Rewrite every line of the entries below as a JSON list of strings, with one string per line and the blank lines omitted.
** START Information supplied **
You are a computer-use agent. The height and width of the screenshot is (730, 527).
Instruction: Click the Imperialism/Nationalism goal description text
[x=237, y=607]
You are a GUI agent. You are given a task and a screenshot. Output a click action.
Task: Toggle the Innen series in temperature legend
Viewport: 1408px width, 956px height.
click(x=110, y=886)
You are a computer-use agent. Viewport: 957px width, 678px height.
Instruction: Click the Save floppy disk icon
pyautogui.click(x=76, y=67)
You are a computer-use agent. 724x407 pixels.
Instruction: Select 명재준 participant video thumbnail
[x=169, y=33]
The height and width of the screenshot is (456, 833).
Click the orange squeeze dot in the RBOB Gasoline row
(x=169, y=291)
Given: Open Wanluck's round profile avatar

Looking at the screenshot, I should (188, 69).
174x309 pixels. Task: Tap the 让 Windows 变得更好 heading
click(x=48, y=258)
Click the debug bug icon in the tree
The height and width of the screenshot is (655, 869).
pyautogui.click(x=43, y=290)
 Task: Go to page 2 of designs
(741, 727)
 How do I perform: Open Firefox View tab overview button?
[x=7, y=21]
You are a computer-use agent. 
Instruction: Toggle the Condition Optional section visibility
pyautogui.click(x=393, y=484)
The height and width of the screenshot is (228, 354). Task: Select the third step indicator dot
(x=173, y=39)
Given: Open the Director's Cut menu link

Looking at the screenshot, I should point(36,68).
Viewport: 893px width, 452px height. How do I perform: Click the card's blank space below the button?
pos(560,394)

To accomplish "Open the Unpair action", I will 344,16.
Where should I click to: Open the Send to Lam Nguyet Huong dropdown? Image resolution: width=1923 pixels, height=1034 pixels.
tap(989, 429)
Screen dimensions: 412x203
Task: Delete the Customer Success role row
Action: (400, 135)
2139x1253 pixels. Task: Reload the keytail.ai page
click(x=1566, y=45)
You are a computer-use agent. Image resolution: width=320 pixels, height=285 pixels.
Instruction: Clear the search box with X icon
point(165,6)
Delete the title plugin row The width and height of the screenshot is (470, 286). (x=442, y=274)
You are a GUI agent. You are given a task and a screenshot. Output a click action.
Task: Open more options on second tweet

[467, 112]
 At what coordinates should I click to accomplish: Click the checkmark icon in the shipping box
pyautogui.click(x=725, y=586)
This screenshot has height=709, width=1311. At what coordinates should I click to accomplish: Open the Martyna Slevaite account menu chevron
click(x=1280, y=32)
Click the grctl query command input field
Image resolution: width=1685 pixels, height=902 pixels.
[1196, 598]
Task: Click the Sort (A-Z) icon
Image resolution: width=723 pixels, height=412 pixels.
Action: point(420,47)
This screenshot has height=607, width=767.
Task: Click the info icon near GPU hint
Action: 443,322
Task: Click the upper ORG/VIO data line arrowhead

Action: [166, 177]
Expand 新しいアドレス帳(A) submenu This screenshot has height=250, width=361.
** END Information supplied **
Result for this exercise »
[
  "You are a computer-use agent. The height and width of the screenshot is (730, 527).",
  "Instruction: Click the Imperialism/Nationalism goal description text",
  "[x=237, y=607]",
  "You are a GUI agent. You are given a task and a screenshot. Output a click action.",
  "Task: Toggle the Innen series in temperature legend",
  "Viewport: 1408px width, 956px height.",
  "click(x=110, y=886)",
  "You are a computer-use agent. Viewport: 957px width, 678px height.",
  "Instruction: Click the Save floppy disk icon",
  "pyautogui.click(x=76, y=67)",
  "You are a computer-use agent. 724x407 pixels.",
  "Instruction: Select 명재준 participant video thumbnail",
  "[x=169, y=33]",
  "The height and width of the screenshot is (456, 833).",
  "Click the orange squeeze dot in the RBOB Gasoline row",
  "(x=169, y=291)",
  "Given: Open Wanluck's round profile avatar",
  "Looking at the screenshot, I should (188, 69).",
  "174x309 pixels. Task: Tap the 让 Windows 变得更好 heading",
  "click(x=48, y=258)",
  "Click the debug bug icon in the tree",
  "The height and width of the screenshot is (655, 869).",
  "pyautogui.click(x=43, y=290)",
  " Task: Go to page 2 of designs",
  "(741, 727)",
  " How do I perform: Open Firefox View tab overview button?",
  "[x=7, y=21]",
  "You are a computer-use agent. ",
  "Instruction: Toggle the Condition Optional section visibility",
  "pyautogui.click(x=393, y=484)",
  "The height and width of the screenshot is (228, 354). Task: Select the third step indicator dot",
  "(x=173, y=39)",
  "Given: Open the Director's Cut menu link",
  "Looking at the screenshot, I should point(36,68).",
  "Viewport: 893px width, 452px height. How do I perform: Click the card's blank space below the button?",
  "pos(560,394)",
  "To accomplish \"Open the Unpair action\", I will 344,16.",
  "Where should I click to: Open the Send to Lam Nguyet Huong dropdown? Image resolution: width=1923 pixels, height=1034 pixels.",
  "tap(989, 429)",
  "Screen dimensions: 412x203",
  "Task: Delete the Customer Success role row",
  "Action: (400, 135)",
  "2139x1253 pixels. Task: Reload the keytail.ai page",
  "click(x=1566, y=45)",
  "You are a computer-use agent. Image resolution: width=320 pixels, height=285 pixels.",
  "Instruction: Clear the search box with X icon",
  "point(165,6)",
  "Delete the title plugin row The width and height of the screenshot is (470, 286). (x=442, y=274)",
  "You are a GUI agent. You are given a task and a screenshot. Output a click action.",
  "Task: Open more options on second tweet",
  "[467, 112]",
  " At what coordinates should I click to accomplish: Click the checkmark icon in the shipping box",
  "pyautogui.click(x=725, y=586)",
  "This screenshot has height=709, width=1311. At what coordinates should I click to accomplish: Open the Martyna Slevaite account menu chevron",
  "click(x=1280, y=32)",
  "Click the grctl query command input field",
  "Image resolution: width=1685 pixels, height=902 pixels.",
  "[1196, 598]",
  "Task: Click the Sort (A-Z) icon",
  "Image resolution: width=723 pixels, height=412 pixels.",
  "Action: point(420,47)",
  "This screenshot has height=607, width=767.",
  "Task: Click the info icon near GPU hint",
  "Action: 443,322",
  "Task: Click the upper ORG/VIO data line arrowhead",
  "Action: [166, 177]",
  "Expand 新しいアドレス帳(A) submenu This screenshot has height=250, width=361."
]